## Assignment:
Please set down only the lines running from the one with "Screen dimensions: 1537x777" through the last line of the entries, exactly as written and without any pictures.
::: Records for the task
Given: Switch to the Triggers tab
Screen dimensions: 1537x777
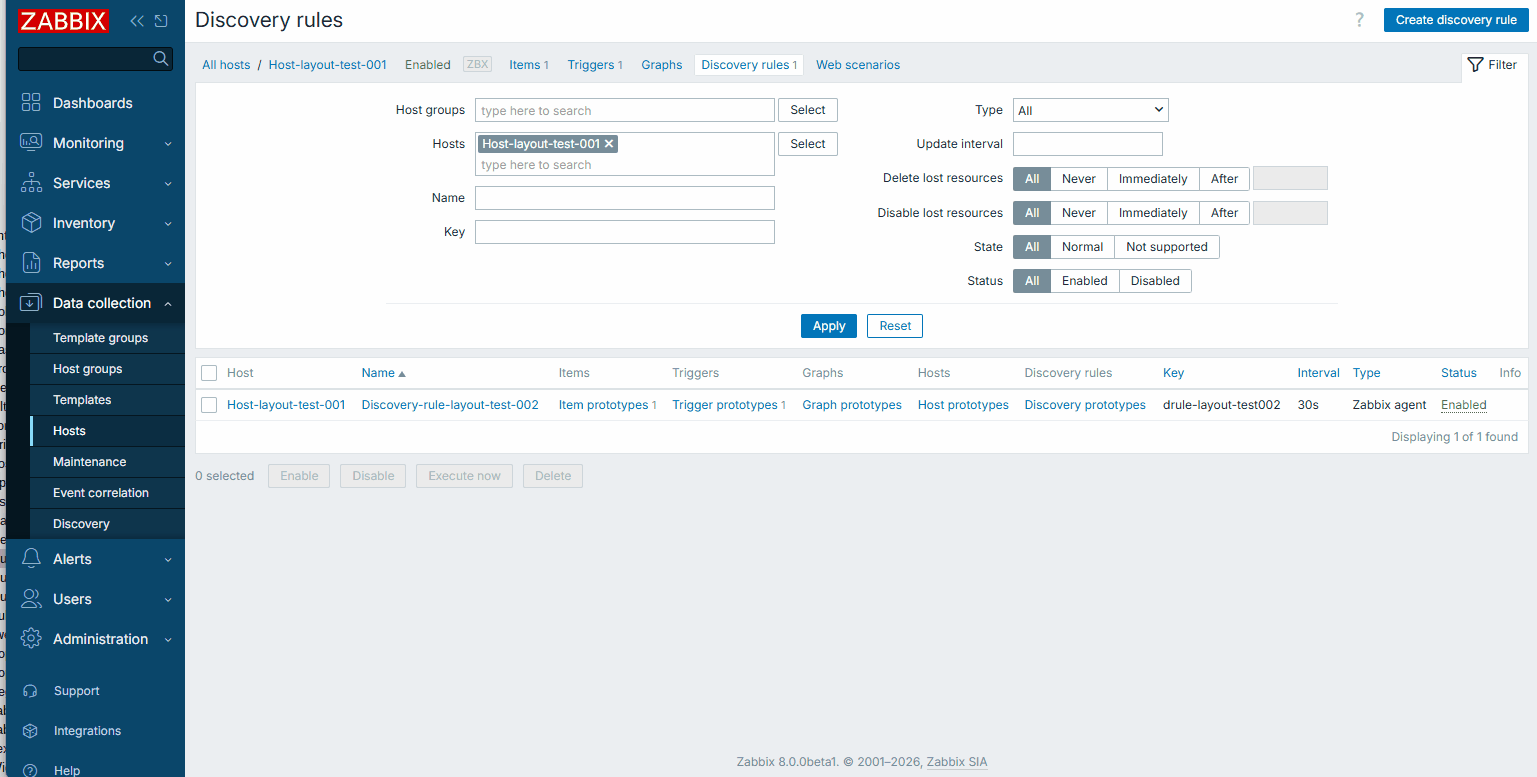Looking at the screenshot, I should click(x=590, y=65).
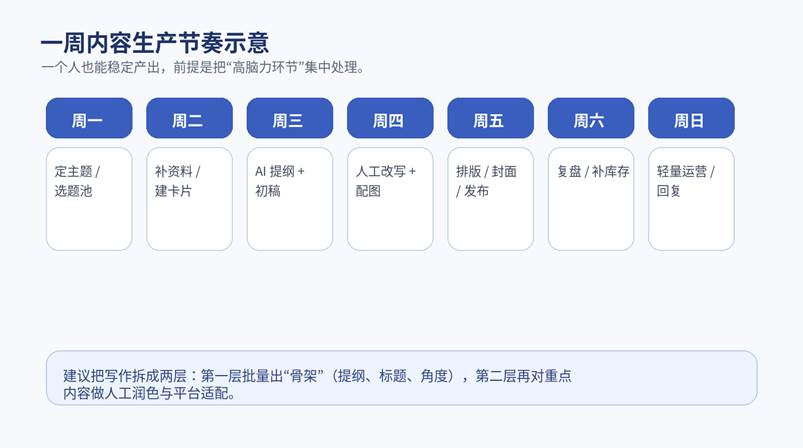Select the 周二 header block

[189, 119]
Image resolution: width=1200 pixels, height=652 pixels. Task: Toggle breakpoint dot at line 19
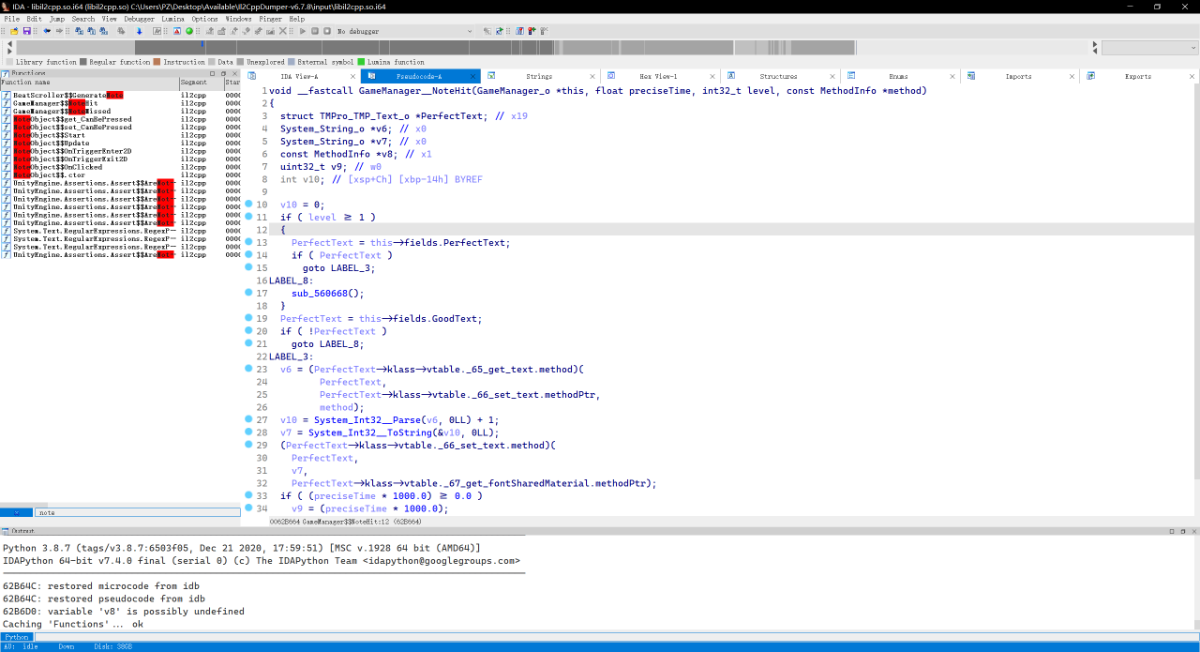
::::::
## Result of the exercise:
Screen dimensions: 1537x777
Looking at the screenshot, I should click(x=590, y=65).
Select the 周二 header block

[189, 119]
Image resolution: width=1200 pixels, height=652 pixels. Task: Toggle breakpoint dot at line 19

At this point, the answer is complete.